The relative stability of medium-duty sales and the growth of last-mile and pickup and delivery freight is driving Rush’s optimism in that section of the market, he said. By representing six medium-duty OEMs (Peterbilt, International, Ford, Hino, Isuzu and Mitsubishi Fuso), Rush said he believes the Rush Truck Center dealer channel is uniquely positioned to succeed in supplying all segments of the medium-duty space — regardless of truck size, design or powertrain.

On the latter point, Rush said while his business remains engaged in discussions with customers about their interest in non-diesel powertrains, the company also relies heavily on its OEM partners to navigate and understand how the medium- and heavy-duty market may change.

Touching briefly on the new hybrid and electric truck manufacturers operating on the fringe of the marketplace, Rush said he believes the current OEM community “will win in the end” by introducing a product offering that allows customers to pick the engine configuration and power generation options they would prefer any new truck purchase.

Rush and COO Michael McRoberts also are incredibly optimistic about how Rush Enterprises has evolved and positioned itself to compete in the aftermarket parts and service space.
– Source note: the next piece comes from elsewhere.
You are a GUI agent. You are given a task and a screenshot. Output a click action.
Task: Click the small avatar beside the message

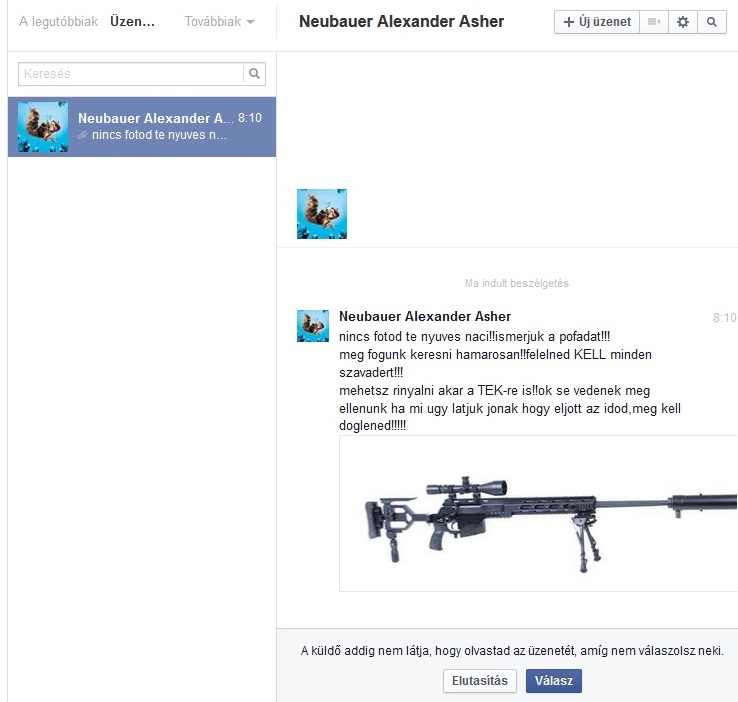point(313,326)
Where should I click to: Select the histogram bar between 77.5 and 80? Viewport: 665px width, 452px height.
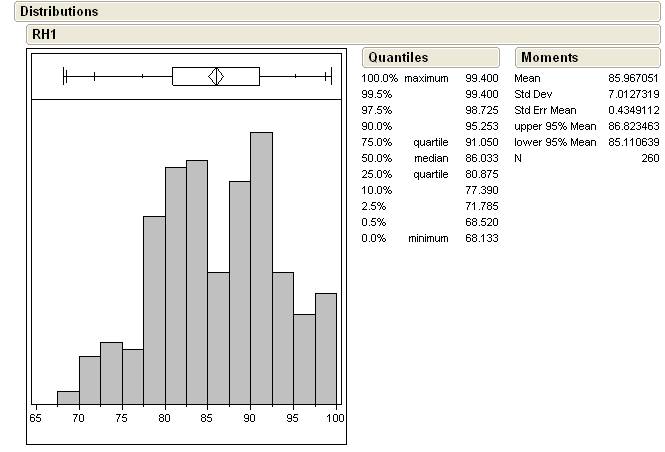coord(154,309)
McRoberts said 18 months ago Rush Truck Centers introduced an aftermarket sales representative sales force to promote all Rush product lines and service across the company’s 110 dealer locations. Behind the 300-plus employee team, Rush said the company has posted double-digit parts sales growth six quarters in a row.

And the duo said more growth potential remains. McRoberts said the company continues to expand its aftermarket parts inventory to include all-makes products lines and is outfitting its service centers with diagnostic and service tools to maintain and repair all medium- and heavy-duty OEM badges. Additionally, regional customer calls centers are enabling the company to respond to 98 percent of phone submitted parts orders in four rings or less, a number McRoberts said should be pushed to 99 percent possibly as early as next year.

Rush described the company’s aftermarket efforts as “focused leverage” — taking advantage of a nearly national footprint to proactively serve existing customers and showcase comprehensive solutions to prospective customers running other OEM equipment.

“In the past our truck dealerships were like a hospital. We only fixed things when they were broke,” Rush said. “Now, we are seeing the opportunity to do more.”